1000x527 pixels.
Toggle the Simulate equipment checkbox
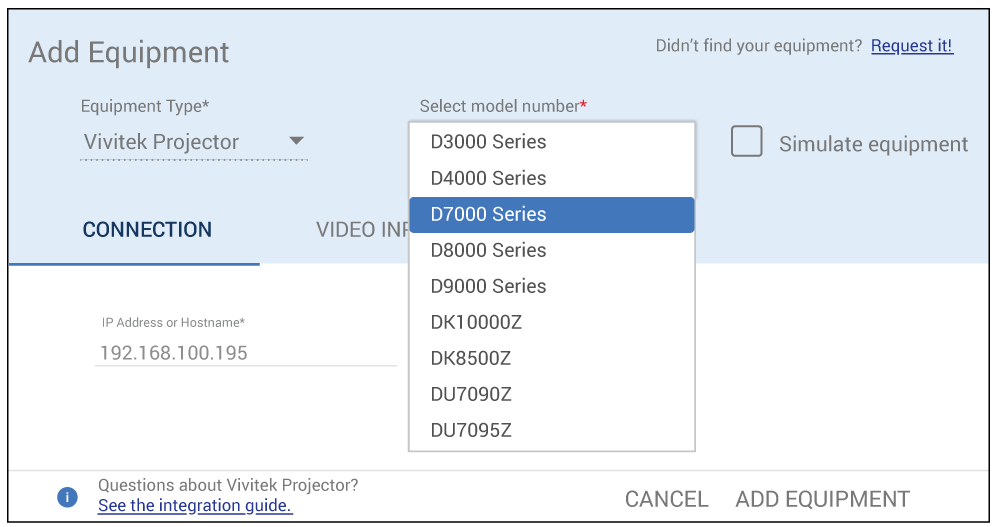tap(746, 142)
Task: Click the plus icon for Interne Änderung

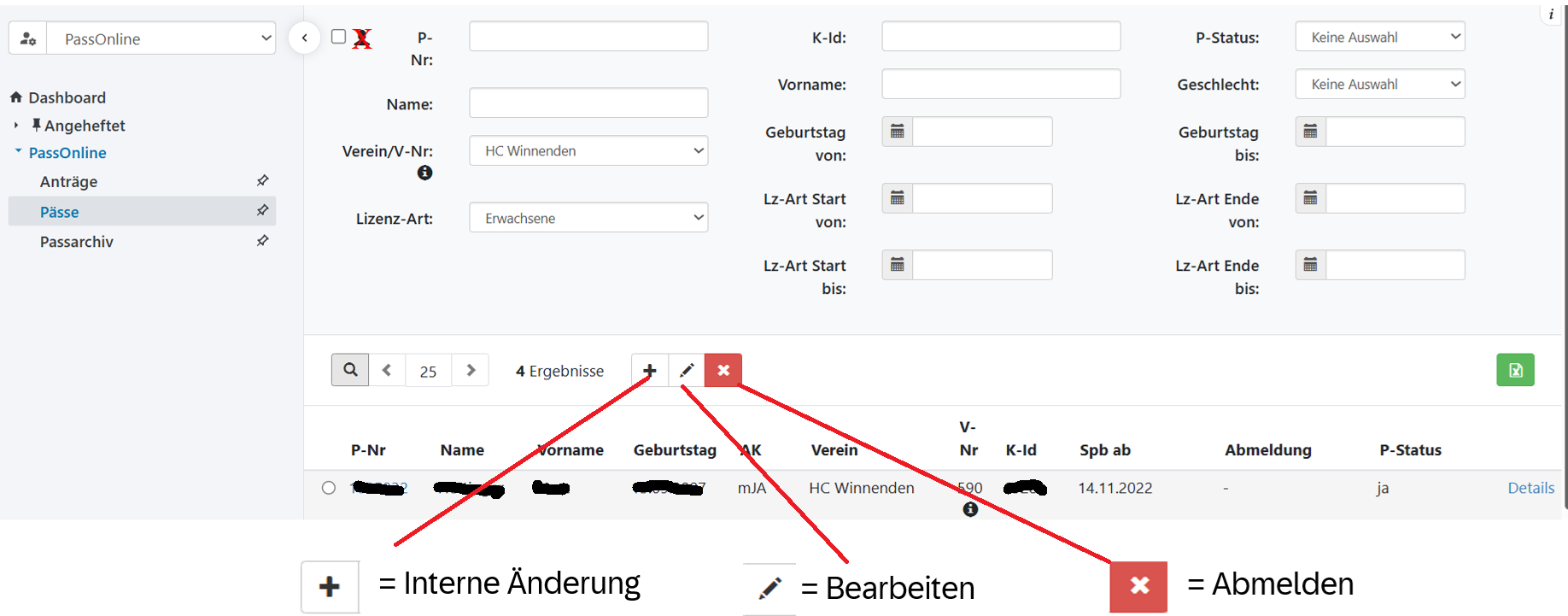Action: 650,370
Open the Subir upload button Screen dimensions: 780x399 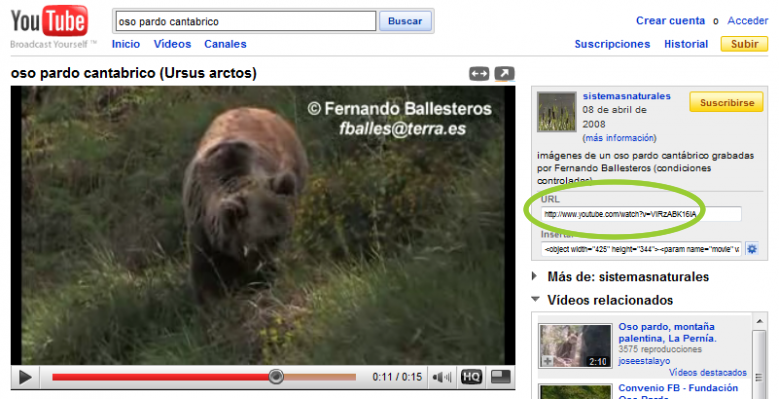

» Work instruction
Could the entries above be returned verbatim, with no pictures included?

» Answer section
1000x527 pixels.
Toggle the Simulate equipment checkbox
tap(746, 142)
Task: Click the plus icon for Interne Änderung

Action: 650,370
Open the Subir upload button Screen dimensions: 780x399 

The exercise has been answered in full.